_WRITTEN INSTRUCTION_
Quote each of the entries below word for word.

>>>>>

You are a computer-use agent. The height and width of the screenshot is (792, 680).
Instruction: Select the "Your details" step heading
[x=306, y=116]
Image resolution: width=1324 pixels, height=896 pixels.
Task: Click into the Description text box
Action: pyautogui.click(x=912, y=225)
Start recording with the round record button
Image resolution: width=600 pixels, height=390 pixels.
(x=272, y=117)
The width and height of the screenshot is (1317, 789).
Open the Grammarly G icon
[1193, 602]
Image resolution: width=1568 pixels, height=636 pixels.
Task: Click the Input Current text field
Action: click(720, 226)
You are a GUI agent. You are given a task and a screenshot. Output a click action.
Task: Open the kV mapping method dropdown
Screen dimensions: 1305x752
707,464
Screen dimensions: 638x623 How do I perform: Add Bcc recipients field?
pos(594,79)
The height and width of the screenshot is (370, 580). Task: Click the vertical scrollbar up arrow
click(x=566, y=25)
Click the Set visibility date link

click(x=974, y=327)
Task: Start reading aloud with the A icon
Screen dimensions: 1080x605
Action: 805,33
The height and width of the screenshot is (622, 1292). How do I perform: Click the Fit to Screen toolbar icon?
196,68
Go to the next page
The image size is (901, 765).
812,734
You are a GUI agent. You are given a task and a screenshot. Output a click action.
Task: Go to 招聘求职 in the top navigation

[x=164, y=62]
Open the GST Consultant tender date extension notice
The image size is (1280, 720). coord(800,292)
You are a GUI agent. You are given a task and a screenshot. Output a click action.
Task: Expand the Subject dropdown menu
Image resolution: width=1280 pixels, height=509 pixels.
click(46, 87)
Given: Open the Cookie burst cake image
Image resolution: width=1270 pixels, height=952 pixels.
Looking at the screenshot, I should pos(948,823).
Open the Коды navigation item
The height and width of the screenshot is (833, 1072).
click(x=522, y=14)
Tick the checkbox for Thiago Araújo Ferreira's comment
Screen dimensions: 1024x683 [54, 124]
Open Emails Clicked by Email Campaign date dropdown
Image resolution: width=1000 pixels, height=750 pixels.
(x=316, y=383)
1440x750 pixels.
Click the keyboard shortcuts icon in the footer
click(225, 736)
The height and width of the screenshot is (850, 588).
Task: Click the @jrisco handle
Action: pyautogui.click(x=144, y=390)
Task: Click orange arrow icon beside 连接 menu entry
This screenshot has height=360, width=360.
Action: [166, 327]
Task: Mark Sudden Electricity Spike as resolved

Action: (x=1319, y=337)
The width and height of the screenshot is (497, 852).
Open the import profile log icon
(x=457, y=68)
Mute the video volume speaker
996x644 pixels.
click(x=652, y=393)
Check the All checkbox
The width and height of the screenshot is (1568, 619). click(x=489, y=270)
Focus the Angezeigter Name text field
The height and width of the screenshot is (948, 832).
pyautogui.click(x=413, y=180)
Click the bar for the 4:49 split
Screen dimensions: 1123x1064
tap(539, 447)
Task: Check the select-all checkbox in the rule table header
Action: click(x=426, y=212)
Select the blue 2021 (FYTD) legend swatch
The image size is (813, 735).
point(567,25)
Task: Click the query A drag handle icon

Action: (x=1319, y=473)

<<<<<

_FINISHED EXERCISE_
You are a computer-use agent. The height and width of the screenshot is (792, 680).
Instruction: Select the "Your details" step heading
[x=306, y=116]
Image resolution: width=1324 pixels, height=896 pixels.
Task: Click into the Description text box
Action: pyautogui.click(x=912, y=225)
Start recording with the round record button
Image resolution: width=600 pixels, height=390 pixels.
(x=272, y=117)
The width and height of the screenshot is (1317, 789).
Open the Grammarly G icon
[1193, 602]
Image resolution: width=1568 pixels, height=636 pixels.
Task: Click the Input Current text field
Action: click(720, 226)
You are a GUI agent. You are given a task and a screenshot. Output a click action.
Task: Open the kV mapping method dropdown
Screen dimensions: 1305x752
707,464
Screen dimensions: 638x623 How do I perform: Add Bcc recipients field?
pos(594,79)
The height and width of the screenshot is (370, 580). Task: Click the vertical scrollbar up arrow
click(x=566, y=25)
Click the Set visibility date link

click(x=974, y=327)
Task: Start reading aloud with the A icon
Screen dimensions: 1080x605
Action: 805,33
The height and width of the screenshot is (622, 1292). How do I perform: Click the Fit to Screen toolbar icon?
196,68
Go to the next page
The image size is (901, 765).
812,734
You are a GUI agent. You are given a task and a screenshot. Output a click action.
Task: Go to 招聘求职 in the top navigation

[x=164, y=62]
Open the GST Consultant tender date extension notice
The image size is (1280, 720). coord(800,292)
You are a GUI agent. You are given a task and a screenshot. Output a click action.
Task: Expand the Subject dropdown menu
Image resolution: width=1280 pixels, height=509 pixels.
click(46, 87)
Given: Open the Cookie burst cake image
Image resolution: width=1270 pixels, height=952 pixels.
Looking at the screenshot, I should pos(948,823).
Open the Коды navigation item
The height and width of the screenshot is (833, 1072).
click(x=522, y=14)
Tick the checkbox for Thiago Araújo Ferreira's comment
Screen dimensions: 1024x683 [54, 124]
Open Emails Clicked by Email Campaign date dropdown
Image resolution: width=1000 pixels, height=750 pixels.
(x=316, y=383)
1440x750 pixels.
Click the keyboard shortcuts icon in the footer
click(225, 736)
The height and width of the screenshot is (850, 588).
Task: Click the @jrisco handle
Action: pyautogui.click(x=144, y=390)
Task: Click orange arrow icon beside 连接 menu entry
This screenshot has height=360, width=360.
Action: [166, 327]
Task: Mark Sudden Electricity Spike as resolved

Action: (x=1319, y=337)
The width and height of the screenshot is (497, 852).
Open the import profile log icon
(x=457, y=68)
Mute the video volume speaker
996x644 pixels.
click(x=652, y=393)
Check the All checkbox
The width and height of the screenshot is (1568, 619). click(x=489, y=270)
Focus the Angezeigter Name text field
The height and width of the screenshot is (948, 832).
pyautogui.click(x=413, y=180)
Click the bar for the 4:49 split
Screen dimensions: 1123x1064
tap(539, 447)
Task: Check the select-all checkbox in the rule table header
Action: click(x=426, y=212)
Select the blue 2021 (FYTD) legend swatch
The image size is (813, 735).
point(567,25)
Task: Click the query A drag handle icon

Action: (x=1319, y=473)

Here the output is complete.